Records from a collection
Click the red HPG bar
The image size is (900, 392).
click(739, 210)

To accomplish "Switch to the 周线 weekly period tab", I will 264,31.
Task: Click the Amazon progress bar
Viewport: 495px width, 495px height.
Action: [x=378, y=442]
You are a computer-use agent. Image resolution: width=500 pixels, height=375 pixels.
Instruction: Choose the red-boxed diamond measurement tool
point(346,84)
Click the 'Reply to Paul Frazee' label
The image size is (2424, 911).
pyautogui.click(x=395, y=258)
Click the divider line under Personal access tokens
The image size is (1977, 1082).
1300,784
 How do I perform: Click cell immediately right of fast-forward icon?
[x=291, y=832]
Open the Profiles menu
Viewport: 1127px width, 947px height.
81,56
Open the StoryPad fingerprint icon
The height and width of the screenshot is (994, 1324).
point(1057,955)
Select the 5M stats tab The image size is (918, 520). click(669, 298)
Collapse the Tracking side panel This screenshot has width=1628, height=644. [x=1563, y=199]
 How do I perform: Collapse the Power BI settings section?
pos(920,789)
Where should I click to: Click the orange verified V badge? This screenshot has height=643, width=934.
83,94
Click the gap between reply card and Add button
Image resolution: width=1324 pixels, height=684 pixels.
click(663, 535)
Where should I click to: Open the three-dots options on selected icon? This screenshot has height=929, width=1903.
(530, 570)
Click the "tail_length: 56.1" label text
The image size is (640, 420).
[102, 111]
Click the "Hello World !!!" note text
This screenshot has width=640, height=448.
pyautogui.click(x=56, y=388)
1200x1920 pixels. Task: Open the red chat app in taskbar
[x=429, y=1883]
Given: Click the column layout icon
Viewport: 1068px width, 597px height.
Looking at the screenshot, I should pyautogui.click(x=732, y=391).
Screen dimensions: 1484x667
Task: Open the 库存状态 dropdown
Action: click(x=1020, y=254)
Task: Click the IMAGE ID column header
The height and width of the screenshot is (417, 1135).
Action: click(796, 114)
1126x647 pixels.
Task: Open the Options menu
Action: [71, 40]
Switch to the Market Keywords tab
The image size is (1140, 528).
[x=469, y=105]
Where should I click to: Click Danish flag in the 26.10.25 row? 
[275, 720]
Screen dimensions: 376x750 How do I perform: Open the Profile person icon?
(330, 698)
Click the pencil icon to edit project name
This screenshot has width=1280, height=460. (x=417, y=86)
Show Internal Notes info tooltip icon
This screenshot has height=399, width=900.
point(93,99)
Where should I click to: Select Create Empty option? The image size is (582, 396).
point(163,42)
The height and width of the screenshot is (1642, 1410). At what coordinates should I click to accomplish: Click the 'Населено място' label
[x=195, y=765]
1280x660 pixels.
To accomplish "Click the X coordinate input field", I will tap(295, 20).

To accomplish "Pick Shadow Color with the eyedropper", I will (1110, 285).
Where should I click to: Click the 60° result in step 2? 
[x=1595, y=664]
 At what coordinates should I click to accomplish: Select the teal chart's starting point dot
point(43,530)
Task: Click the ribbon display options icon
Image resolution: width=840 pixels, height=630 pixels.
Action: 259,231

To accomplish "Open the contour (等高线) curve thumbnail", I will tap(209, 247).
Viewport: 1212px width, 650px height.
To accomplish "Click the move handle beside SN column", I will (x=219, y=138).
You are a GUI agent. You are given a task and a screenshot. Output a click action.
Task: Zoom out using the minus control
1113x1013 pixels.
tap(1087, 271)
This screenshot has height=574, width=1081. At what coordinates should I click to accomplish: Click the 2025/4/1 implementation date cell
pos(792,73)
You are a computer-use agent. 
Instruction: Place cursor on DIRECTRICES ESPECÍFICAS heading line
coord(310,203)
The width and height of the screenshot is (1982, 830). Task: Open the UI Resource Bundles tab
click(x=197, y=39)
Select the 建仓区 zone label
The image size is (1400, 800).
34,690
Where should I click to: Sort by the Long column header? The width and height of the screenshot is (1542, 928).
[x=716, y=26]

ACTIVITY. Each record above, in full: retype it verbatim.

SOLVED PROBLEM.
Click the red HPG bar
The image size is (900, 392).
click(739, 210)

To accomplish "Switch to the 周线 weekly period tab", I will 264,31.
Task: Click the Amazon progress bar
Viewport: 495px width, 495px height.
Action: [x=378, y=442]
You are a computer-use agent. Image resolution: width=500 pixels, height=375 pixels.
Instruction: Choose the red-boxed diamond measurement tool
point(346,84)
Click the 'Reply to Paul Frazee' label
The image size is (2424, 911).
pyautogui.click(x=395, y=258)
Click the divider line under Personal access tokens
The image size is (1977, 1082).
1300,784
 How do I perform: Click cell immediately right of fast-forward icon?
[x=291, y=832]
Open the Profiles menu
Viewport: 1127px width, 947px height.
81,56
Open the StoryPad fingerprint icon
The height and width of the screenshot is (994, 1324).
point(1057,955)
Select the 5M stats tab The image size is (918, 520). click(669, 298)
Collapse the Tracking side panel This screenshot has width=1628, height=644. [x=1563, y=199]
 How do I perform: Collapse the Power BI settings section?
pos(920,789)
Where should I click to: Click the orange verified V badge? This screenshot has height=643, width=934.
83,94
Click the gap between reply card and Add button
Image resolution: width=1324 pixels, height=684 pixels.
click(663, 535)
Where should I click to: Open the three-dots options on selected icon? This screenshot has height=929, width=1903.
(530, 570)
Click the "tail_length: 56.1" label text
The image size is (640, 420).
[102, 111]
Click the "Hello World !!!" note text
This screenshot has width=640, height=448.
pyautogui.click(x=56, y=388)
1200x1920 pixels. Task: Open the red chat app in taskbar
[x=429, y=1883]
Given: Click the column layout icon
Viewport: 1068px width, 597px height.
Looking at the screenshot, I should pyautogui.click(x=732, y=391).
Screen dimensions: 1484x667
Task: Open the 库存状态 dropdown
Action: click(x=1020, y=254)
Task: Click the IMAGE ID column header
The height and width of the screenshot is (417, 1135).
Action: click(796, 114)
1126x647 pixels.
Task: Open the Options menu
Action: [71, 40]
Switch to the Market Keywords tab
The image size is (1140, 528).
[x=469, y=105]
Where should I click to: Click Danish flag in the 26.10.25 row? 
[275, 720]
Screen dimensions: 376x750 How do I perform: Open the Profile person icon?
(330, 698)
Click the pencil icon to edit project name
This screenshot has width=1280, height=460. (x=417, y=86)
Show Internal Notes info tooltip icon
This screenshot has height=399, width=900.
point(93,99)
Where should I click to: Select Create Empty option? The image size is (582, 396).
point(163,42)
The height and width of the screenshot is (1642, 1410). At what coordinates should I click to accomplish: Click the 'Населено място' label
[x=195, y=765]
1280x660 pixels.
To accomplish "Click the X coordinate input field", I will tap(295, 20).

To accomplish "Pick Shadow Color with the eyedropper", I will (1110, 285).
Where should I click to: Click the 60° result in step 2? 
[x=1595, y=664]
 At what coordinates should I click to accomplish: Select the teal chart's starting point dot
point(43,530)
Task: Click the ribbon display options icon
Image resolution: width=840 pixels, height=630 pixels.
Action: 259,231

To accomplish "Open the contour (等高线) curve thumbnail", I will tap(209, 247).
Viewport: 1212px width, 650px height.
To accomplish "Click the move handle beside SN column", I will (x=219, y=138).
You are a GUI agent. You are given a task and a screenshot. Output a click action.
Task: Zoom out using the minus control
1113x1013 pixels.
tap(1087, 271)
This screenshot has height=574, width=1081. At what coordinates should I click to accomplish: Click the 2025/4/1 implementation date cell
pos(792,73)
You are a computer-use agent. 
Instruction: Place cursor on DIRECTRICES ESPECÍFICAS heading line
coord(310,203)
The width and height of the screenshot is (1982, 830). Task: Open the UI Resource Bundles tab
click(x=197, y=39)
Select the 建仓区 zone label
The image size is (1400, 800).
34,690
Where should I click to: Sort by the Long column header? The width and height of the screenshot is (1542, 928).
[x=716, y=26]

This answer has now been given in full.